- Work to be completed -
Please report how many lines in the listing below contain the word "Toggle". Give only the number.
-- Start Record excerpts --
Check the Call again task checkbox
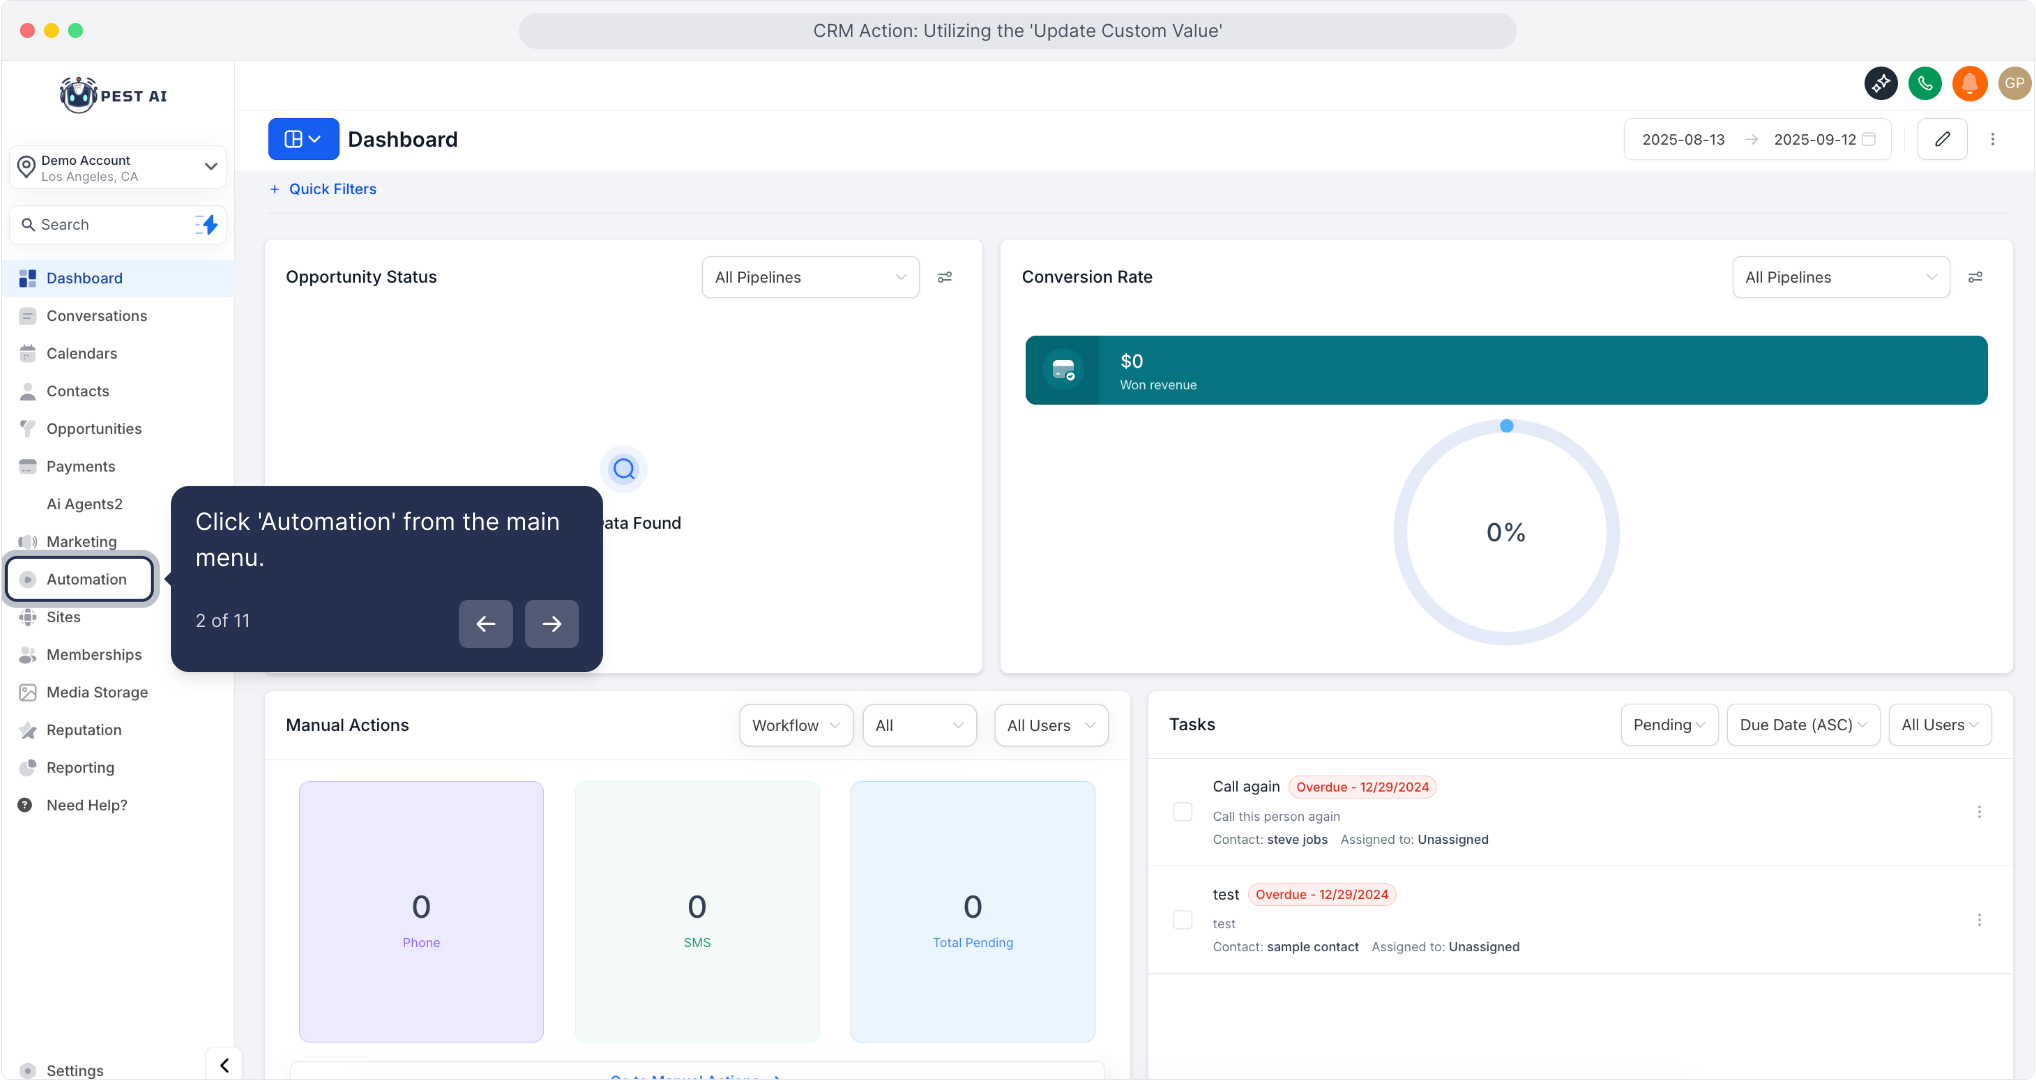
-- End Record excerpts --
-- Start Record excerpts --
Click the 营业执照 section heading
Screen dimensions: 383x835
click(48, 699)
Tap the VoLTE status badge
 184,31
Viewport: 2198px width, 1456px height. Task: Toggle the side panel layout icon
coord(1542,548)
-- End Record excerpts --
- Correct output -
1